BlackRock Holdco 2, Inc. (“BlackRock”), an affiliate of the Fund’s investment adviser, holds 1,769,980.474 Units as of September 2, 2014, representing approximately 22.7% of the Fund’s outstanding Units. BlackRock purchased these Units as a seed capital investment in the Fund. BlackRock intends to tender up to 400,000 Units of this seed capital investment pursuant to the Offer, representing up to approximately 22.6% of the Units owned by BlackRock as of August 29, 2014, up to approximately 5.13% of the Fund’s total outstanding Units as of September 2, 2014 and up to approximately $4,288,000 (5.29%) of the Fund’s NAV as of August 29, 2014. In connection with the Fund’s tender offer that expired on July 28, 2014, BlackRock tendered 400,000 Units which were accepted for repurchase in accordance with the terms of that offer. The valuation date for that offer does not occur until September 30, 2014, and thus these Units continue to be reflected in the August 29, 2014 NAV and September 2, 2014 ownership figures above. The 400,000 Units BlackRock intends to tender pursuant to the Offer represent approximately 22.6% of the balance of BlackRock’s untendered seed capital Units as of August 29, 2014. Any Units purchased from BlackRock will be on the same terms and conditions as any other purchase of Units pursuant to the Offer. BlackRock does not intend to tender any amount of Units that would cause the Offer to be oversubscribed.
If, after reviewing the information set forth in the Offer to Purchase and the Letter, you wish to tender Units for purchase by the Fund, please follow the instructions contained in the Offer to Purchase and the Letter.
Neither the Fund nor its Board of Directors makes any recommendation to any holder of Units as to whether or not to tender Units. Each Member is urged to consult his or her broker or tax adviser before deciding whether to tender any Units.
The Units currently are not traded on any established secondary market. The value of your Units will likely change between the time the Fund’s NAV was most recently calculated (August 29, 2014) and the Valuation Date (December 31, 2014). The Fund calculates its NAV as of the close of business on the last business day of each calendar month, within approximately 25 calendar days after the last business day of such month, and at such other times as the Board of Directors may determine. Members desiring to obtain the Fund’s most recently calculated NAV may contact the Fund’s administrator, The Bank of New York Mellon, at 1-888-919-6902.

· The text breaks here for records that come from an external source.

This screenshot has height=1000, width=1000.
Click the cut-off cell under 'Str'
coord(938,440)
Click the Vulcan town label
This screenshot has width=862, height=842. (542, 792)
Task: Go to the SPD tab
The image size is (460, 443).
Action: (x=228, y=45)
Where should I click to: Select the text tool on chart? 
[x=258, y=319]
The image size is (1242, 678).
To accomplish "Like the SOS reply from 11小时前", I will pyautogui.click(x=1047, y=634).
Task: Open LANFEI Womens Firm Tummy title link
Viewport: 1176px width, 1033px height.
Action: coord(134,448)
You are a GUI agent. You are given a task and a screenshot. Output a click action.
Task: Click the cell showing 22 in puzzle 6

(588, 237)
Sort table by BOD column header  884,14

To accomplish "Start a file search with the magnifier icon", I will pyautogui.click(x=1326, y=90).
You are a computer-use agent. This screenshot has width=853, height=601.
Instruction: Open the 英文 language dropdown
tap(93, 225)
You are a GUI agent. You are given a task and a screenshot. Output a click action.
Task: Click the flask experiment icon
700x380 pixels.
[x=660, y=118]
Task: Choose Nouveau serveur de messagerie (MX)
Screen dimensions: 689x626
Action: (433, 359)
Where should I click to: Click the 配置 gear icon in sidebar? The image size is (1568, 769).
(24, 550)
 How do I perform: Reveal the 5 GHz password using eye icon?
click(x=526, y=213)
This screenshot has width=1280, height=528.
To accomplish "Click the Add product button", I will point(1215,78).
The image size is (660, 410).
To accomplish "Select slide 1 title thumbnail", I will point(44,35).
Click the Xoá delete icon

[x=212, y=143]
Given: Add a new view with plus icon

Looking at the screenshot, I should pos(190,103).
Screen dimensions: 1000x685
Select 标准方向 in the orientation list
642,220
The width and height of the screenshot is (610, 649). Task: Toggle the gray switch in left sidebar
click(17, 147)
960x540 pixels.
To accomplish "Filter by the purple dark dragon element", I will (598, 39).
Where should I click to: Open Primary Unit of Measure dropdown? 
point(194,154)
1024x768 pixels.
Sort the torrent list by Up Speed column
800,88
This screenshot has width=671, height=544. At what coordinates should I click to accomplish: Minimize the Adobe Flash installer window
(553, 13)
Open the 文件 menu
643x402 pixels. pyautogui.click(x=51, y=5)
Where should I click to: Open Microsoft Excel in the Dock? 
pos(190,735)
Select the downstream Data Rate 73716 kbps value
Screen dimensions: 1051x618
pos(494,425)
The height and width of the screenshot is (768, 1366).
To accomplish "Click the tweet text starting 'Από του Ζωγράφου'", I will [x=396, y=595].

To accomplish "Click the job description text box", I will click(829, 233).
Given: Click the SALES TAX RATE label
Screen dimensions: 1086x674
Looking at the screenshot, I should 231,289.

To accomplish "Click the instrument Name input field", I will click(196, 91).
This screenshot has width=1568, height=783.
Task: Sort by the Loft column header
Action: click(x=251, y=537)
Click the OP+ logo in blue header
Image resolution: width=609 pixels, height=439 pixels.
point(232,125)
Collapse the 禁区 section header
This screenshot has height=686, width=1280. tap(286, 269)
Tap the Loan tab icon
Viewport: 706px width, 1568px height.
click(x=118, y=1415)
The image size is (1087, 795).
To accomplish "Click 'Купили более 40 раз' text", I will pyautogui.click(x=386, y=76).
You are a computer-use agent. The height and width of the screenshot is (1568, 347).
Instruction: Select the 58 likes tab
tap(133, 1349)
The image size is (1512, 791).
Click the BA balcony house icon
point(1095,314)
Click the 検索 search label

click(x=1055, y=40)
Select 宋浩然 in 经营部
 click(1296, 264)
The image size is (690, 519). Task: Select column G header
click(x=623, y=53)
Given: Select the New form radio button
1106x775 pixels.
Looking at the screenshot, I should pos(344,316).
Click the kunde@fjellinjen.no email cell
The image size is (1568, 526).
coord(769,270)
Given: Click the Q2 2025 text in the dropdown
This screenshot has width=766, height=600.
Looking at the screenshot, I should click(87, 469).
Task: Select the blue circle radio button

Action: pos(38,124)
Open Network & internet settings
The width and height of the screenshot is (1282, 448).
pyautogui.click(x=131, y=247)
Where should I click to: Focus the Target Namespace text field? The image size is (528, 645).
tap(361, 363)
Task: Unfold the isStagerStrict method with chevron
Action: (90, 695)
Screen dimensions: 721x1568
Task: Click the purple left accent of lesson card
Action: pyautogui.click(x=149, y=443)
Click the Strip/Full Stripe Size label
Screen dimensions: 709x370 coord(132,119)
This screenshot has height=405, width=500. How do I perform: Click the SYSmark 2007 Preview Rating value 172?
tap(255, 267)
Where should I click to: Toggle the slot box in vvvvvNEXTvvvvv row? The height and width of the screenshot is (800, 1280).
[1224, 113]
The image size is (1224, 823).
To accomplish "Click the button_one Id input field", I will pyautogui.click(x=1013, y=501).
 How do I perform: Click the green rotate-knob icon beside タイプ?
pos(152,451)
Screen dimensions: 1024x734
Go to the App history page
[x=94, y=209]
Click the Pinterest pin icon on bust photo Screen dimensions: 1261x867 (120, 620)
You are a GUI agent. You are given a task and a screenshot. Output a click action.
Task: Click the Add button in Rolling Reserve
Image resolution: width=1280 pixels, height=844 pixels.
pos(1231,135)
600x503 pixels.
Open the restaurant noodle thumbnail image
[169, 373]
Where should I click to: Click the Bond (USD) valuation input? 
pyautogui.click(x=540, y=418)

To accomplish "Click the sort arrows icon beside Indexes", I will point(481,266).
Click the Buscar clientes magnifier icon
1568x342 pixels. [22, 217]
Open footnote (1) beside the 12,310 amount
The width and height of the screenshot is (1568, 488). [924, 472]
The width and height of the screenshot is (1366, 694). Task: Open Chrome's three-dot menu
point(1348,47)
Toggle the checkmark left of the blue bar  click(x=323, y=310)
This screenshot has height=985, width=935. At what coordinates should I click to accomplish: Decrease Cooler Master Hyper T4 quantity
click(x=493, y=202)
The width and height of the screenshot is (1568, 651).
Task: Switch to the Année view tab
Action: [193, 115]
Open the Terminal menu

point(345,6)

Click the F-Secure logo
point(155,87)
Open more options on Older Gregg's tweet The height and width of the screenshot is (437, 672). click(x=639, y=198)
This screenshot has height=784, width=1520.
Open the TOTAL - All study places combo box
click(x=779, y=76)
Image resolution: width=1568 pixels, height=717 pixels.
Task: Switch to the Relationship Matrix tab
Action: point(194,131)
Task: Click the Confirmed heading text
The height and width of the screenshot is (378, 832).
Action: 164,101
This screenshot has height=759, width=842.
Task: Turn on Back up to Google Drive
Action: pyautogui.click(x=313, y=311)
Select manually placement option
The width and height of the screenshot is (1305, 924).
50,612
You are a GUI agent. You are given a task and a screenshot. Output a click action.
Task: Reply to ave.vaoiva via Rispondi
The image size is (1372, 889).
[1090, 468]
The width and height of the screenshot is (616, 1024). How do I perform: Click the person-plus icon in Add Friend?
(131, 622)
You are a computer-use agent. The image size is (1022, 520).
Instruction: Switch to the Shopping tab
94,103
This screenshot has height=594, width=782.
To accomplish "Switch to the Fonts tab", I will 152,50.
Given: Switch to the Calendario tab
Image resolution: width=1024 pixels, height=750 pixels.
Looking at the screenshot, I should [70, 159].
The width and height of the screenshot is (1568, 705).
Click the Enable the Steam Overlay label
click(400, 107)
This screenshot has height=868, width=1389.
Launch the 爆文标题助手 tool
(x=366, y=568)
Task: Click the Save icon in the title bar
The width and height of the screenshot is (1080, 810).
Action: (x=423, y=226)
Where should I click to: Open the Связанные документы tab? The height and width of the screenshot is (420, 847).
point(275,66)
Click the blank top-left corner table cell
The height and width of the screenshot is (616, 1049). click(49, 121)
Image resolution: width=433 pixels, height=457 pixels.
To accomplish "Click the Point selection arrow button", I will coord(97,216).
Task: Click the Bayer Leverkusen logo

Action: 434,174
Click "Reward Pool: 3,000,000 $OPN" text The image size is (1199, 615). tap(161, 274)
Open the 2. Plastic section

Requests for additional copies of the Offer to Purchase or the Letter may be directed to BlackRock Preferred Partners LLC, c/o BNY Mellon TA Alternative Investment RIC Funds, 4400 Computer Drive, Westborough, MA 01581, or by telephone at 1-888-919-6902.
Should you have any other questions on the enclosed material, please do not hesitate to contact The Bank of New York Mellon, at 1-888-919-6902. We appreciate your continued interest in BlackRock Preferred Partners LLC.